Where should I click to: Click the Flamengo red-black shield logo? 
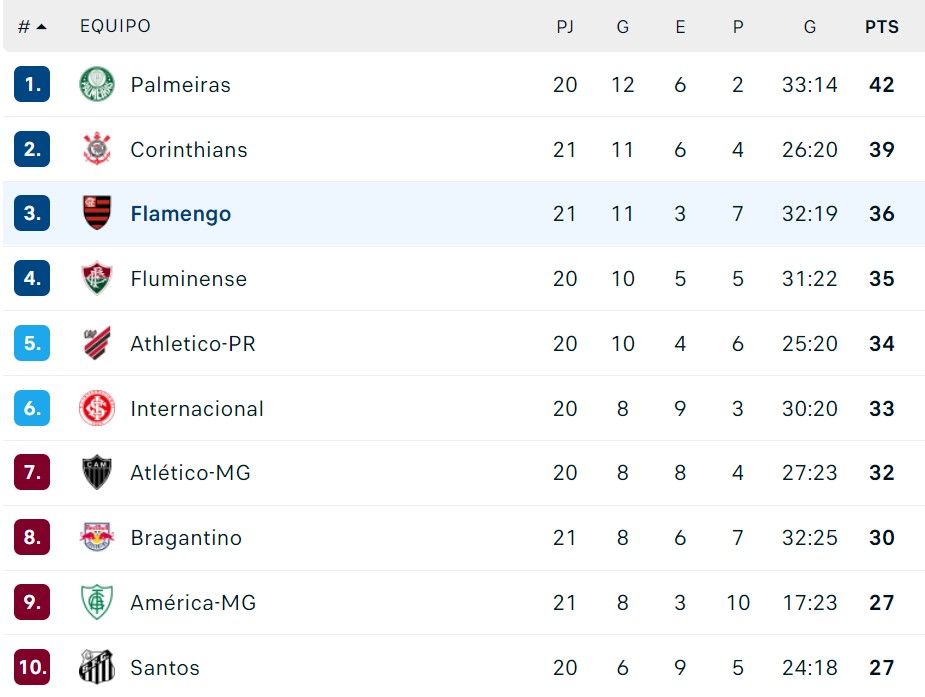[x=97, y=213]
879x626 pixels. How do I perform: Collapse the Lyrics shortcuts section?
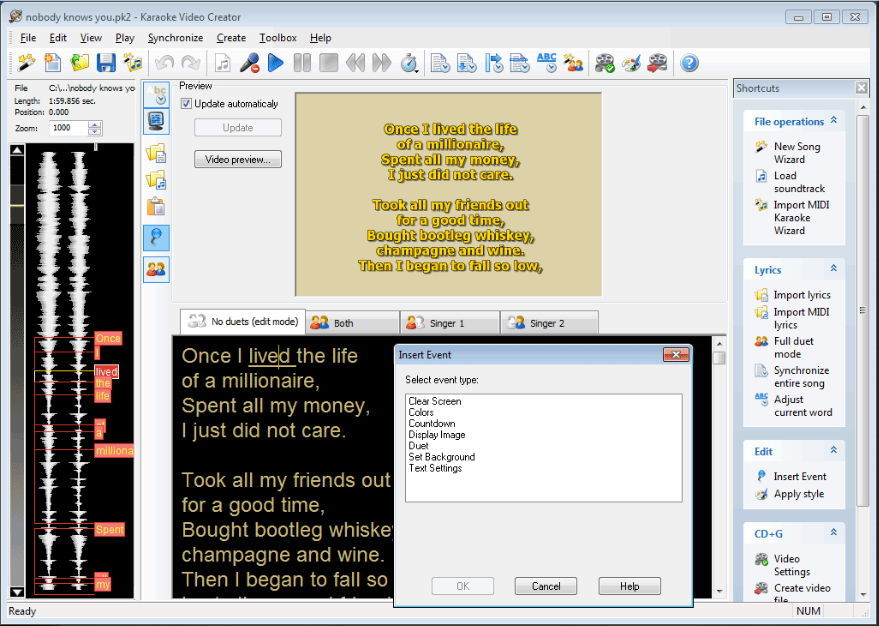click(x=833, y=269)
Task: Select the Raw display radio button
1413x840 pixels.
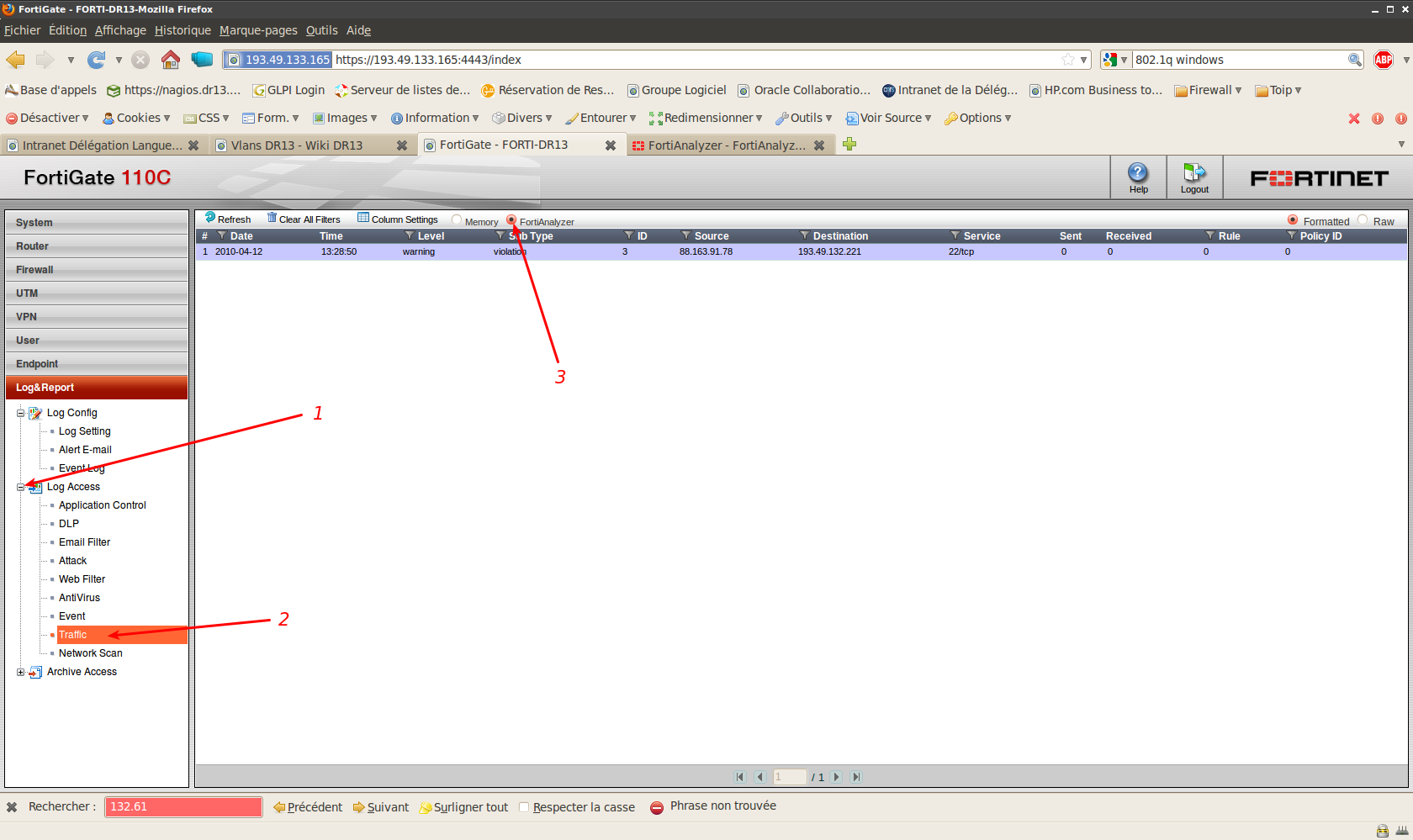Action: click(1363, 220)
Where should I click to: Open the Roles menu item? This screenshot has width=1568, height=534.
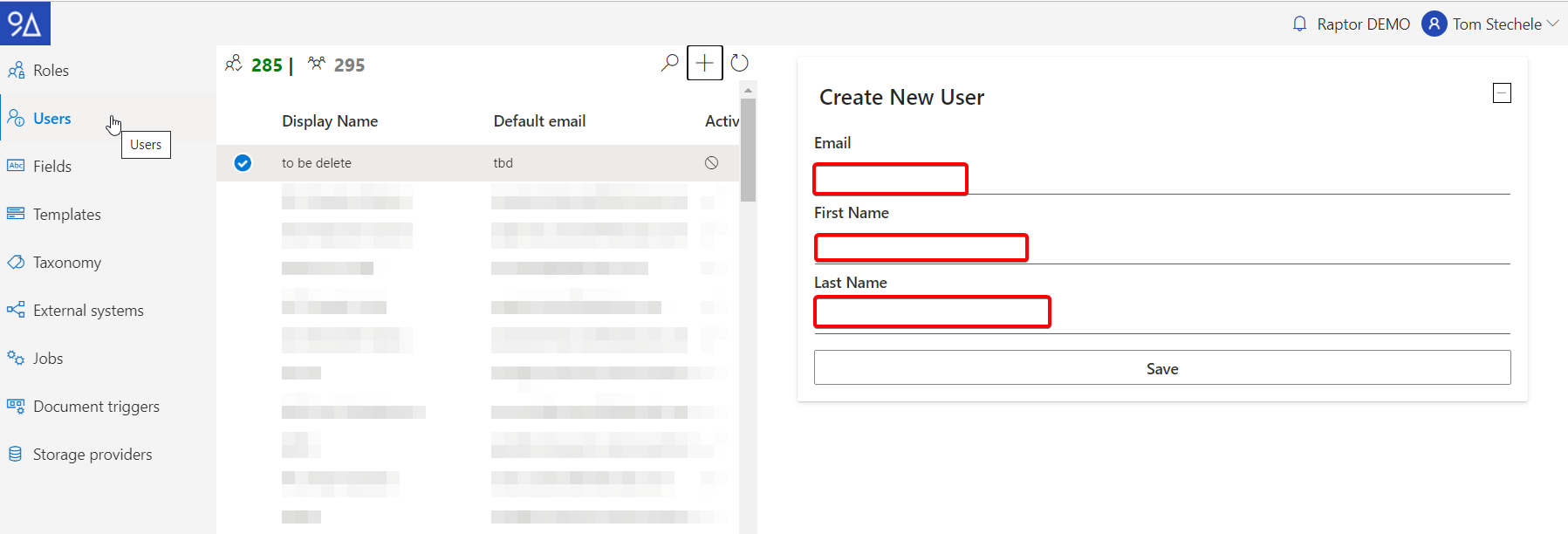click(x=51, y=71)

_Given exercise_. Switch every "pixels" in the material above to "px", leaving the rest unchanged, and give the lines again without the pictures.

_Output of the exercise_.
Where should I click to: Click the Flamengo red-black shield logo? 
[x=97, y=213]
879x626 px. How do I perform: Collapse the Lyrics shortcuts section?
click(x=833, y=269)
Task: Select the Raw display radio button
1413x840 px.
Action: click(1363, 220)
Where should I click to: Open the Roles menu item? This screenshot has width=1568, height=534.
click(x=51, y=71)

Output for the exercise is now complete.